Entries taken from a collection:
►

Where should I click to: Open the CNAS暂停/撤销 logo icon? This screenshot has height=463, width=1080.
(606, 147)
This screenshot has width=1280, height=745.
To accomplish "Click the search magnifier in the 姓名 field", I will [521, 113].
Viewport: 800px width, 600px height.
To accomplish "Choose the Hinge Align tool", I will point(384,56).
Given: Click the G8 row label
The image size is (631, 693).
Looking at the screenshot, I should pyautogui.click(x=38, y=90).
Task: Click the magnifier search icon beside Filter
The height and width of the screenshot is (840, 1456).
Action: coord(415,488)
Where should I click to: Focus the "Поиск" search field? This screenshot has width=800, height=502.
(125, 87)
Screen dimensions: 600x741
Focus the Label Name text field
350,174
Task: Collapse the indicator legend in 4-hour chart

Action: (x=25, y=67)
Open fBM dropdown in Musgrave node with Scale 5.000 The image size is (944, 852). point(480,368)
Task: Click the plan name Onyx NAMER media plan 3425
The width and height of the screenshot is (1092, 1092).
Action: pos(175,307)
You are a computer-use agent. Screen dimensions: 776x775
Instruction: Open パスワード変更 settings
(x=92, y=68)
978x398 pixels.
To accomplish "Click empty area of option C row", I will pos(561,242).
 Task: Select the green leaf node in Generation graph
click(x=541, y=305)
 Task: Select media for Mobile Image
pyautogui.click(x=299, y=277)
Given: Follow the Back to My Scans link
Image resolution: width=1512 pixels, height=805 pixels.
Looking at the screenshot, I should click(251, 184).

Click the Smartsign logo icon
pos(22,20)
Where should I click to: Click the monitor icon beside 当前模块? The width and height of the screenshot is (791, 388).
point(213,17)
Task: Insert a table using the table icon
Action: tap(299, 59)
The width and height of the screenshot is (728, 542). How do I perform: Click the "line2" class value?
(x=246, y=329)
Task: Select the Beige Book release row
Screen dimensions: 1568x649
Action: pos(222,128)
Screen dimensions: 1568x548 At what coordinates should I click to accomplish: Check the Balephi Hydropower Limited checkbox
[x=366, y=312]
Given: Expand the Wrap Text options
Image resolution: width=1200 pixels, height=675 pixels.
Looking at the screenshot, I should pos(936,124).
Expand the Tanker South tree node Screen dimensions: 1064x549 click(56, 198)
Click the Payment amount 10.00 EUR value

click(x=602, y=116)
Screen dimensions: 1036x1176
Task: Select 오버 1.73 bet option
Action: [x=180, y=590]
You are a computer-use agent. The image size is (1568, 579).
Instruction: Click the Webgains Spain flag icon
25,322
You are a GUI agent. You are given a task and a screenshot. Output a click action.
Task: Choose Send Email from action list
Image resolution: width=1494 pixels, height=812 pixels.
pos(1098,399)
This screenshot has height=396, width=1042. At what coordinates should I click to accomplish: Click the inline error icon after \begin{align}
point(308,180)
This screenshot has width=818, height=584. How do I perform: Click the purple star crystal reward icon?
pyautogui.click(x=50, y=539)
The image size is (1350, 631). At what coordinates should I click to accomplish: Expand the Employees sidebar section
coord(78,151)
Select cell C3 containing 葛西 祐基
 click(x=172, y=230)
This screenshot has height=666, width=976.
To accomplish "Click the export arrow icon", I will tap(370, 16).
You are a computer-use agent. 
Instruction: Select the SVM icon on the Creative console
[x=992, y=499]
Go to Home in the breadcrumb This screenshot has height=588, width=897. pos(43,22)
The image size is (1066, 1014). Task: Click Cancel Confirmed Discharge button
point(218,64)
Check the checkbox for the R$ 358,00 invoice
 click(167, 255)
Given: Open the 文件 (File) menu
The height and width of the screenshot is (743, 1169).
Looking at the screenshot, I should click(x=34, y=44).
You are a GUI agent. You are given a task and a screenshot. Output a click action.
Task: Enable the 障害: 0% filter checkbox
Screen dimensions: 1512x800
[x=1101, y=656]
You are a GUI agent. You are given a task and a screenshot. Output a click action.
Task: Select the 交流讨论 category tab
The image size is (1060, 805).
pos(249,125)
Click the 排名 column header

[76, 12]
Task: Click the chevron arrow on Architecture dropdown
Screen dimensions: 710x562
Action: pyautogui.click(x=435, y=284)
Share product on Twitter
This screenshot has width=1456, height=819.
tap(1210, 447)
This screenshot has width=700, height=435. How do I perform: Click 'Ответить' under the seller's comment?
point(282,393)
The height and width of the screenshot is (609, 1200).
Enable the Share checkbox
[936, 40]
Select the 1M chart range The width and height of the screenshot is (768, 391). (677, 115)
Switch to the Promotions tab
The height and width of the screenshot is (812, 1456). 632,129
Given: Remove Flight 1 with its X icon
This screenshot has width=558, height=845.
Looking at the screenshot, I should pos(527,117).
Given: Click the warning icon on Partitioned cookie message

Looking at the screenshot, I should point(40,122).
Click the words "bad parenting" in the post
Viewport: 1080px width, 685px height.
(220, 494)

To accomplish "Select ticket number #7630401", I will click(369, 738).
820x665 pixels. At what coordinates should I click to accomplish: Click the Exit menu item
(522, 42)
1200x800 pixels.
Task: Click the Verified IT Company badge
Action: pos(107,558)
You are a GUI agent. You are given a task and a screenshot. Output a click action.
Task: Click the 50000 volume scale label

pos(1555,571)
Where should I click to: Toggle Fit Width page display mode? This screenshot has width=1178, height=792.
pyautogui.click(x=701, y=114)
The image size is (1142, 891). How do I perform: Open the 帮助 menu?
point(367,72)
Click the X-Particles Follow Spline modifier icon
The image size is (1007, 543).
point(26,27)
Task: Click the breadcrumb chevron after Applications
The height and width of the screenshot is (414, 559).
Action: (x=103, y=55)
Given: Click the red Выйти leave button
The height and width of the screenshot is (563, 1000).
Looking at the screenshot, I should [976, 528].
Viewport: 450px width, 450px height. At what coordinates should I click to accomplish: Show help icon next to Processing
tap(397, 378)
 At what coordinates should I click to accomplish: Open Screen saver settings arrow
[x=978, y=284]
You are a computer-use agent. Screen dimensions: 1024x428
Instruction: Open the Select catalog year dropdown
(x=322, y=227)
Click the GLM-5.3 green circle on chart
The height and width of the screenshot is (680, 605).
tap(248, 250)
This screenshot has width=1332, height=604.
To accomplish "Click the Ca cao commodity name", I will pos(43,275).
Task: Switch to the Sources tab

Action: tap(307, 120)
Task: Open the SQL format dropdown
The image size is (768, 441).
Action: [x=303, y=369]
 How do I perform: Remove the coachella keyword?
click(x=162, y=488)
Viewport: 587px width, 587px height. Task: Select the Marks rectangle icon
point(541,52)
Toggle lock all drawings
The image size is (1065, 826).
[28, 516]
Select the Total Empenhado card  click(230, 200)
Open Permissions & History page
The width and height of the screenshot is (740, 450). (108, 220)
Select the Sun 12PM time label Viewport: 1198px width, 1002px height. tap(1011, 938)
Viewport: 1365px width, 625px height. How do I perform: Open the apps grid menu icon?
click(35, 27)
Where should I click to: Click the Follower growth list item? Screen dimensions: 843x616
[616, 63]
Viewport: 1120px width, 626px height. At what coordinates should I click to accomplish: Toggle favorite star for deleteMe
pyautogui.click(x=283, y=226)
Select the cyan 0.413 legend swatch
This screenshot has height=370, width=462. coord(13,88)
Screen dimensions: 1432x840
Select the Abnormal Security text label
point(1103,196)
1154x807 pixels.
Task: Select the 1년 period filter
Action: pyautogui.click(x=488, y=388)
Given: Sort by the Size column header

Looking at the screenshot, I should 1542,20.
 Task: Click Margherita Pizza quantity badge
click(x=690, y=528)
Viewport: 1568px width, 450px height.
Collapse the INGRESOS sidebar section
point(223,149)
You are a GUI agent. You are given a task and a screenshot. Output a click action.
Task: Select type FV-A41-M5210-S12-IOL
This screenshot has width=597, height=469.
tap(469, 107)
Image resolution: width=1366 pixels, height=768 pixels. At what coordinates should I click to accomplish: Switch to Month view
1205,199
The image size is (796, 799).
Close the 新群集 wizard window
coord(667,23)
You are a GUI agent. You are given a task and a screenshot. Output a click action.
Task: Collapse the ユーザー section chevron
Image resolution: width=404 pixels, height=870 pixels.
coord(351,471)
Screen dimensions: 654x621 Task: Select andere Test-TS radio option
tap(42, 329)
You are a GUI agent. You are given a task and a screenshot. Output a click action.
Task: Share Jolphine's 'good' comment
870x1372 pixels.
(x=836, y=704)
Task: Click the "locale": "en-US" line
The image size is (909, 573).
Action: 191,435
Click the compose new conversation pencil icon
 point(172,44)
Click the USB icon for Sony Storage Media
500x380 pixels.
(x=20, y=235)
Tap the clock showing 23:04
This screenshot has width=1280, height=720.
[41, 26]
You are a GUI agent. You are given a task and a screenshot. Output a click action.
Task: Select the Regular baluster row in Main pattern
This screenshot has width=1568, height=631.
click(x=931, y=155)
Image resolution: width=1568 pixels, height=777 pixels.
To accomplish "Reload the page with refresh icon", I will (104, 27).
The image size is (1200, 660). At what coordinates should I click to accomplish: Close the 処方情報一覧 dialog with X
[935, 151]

◄

— Required action —
What you give back should be exactly the lines of the data above from the line with "Screen dimensions: 1432x840" through the line with "Task: Select the Regular", both of those included, and nothing more.

— Finished task —
Screen dimensions: 1432x840
Select the Abnormal Security text label
point(1103,196)
1154x807 pixels.
Task: Select the 1년 period filter
Action: pyautogui.click(x=488, y=388)
Given: Sort by the Size column header

Looking at the screenshot, I should 1542,20.
 Task: Click Margherita Pizza quantity badge
click(x=690, y=528)
Viewport: 1568px width, 450px height.
Collapse the INGRESOS sidebar section
point(223,149)
You are a GUI agent. You are given a task and a screenshot. Output a click action.
Task: Select type FV-A41-M5210-S12-IOL
This screenshot has width=597, height=469.
tap(469, 107)
Image resolution: width=1366 pixels, height=768 pixels. At what coordinates should I click to accomplish: Switch to Month view
1205,199
The image size is (796, 799).
Close the 新群集 wizard window
coord(667,23)
You are a GUI agent. You are given a task and a screenshot. Output a click action.
Task: Collapse the ユーザー section chevron
Image resolution: width=404 pixels, height=870 pixels.
coord(351,471)
Screen dimensions: 654x621 Task: Select andere Test-TS radio option
tap(42, 329)
You are a GUI agent. You are given a task and a screenshot. Output a click action.
Task: Share Jolphine's 'good' comment
870x1372 pixels.
(x=836, y=704)
Task: Click the "locale": "en-US" line
The image size is (909, 573).
Action: 191,435
Click the compose new conversation pencil icon
 point(172,44)
Click the USB icon for Sony Storage Media
500x380 pixels.
(x=20, y=235)
Tap the clock showing 23:04
This screenshot has width=1280, height=720.
[41, 26]
You are a GUI agent. You are given a task and a screenshot. Output a click action.
Task: Select the Regular baluster row in Main pattern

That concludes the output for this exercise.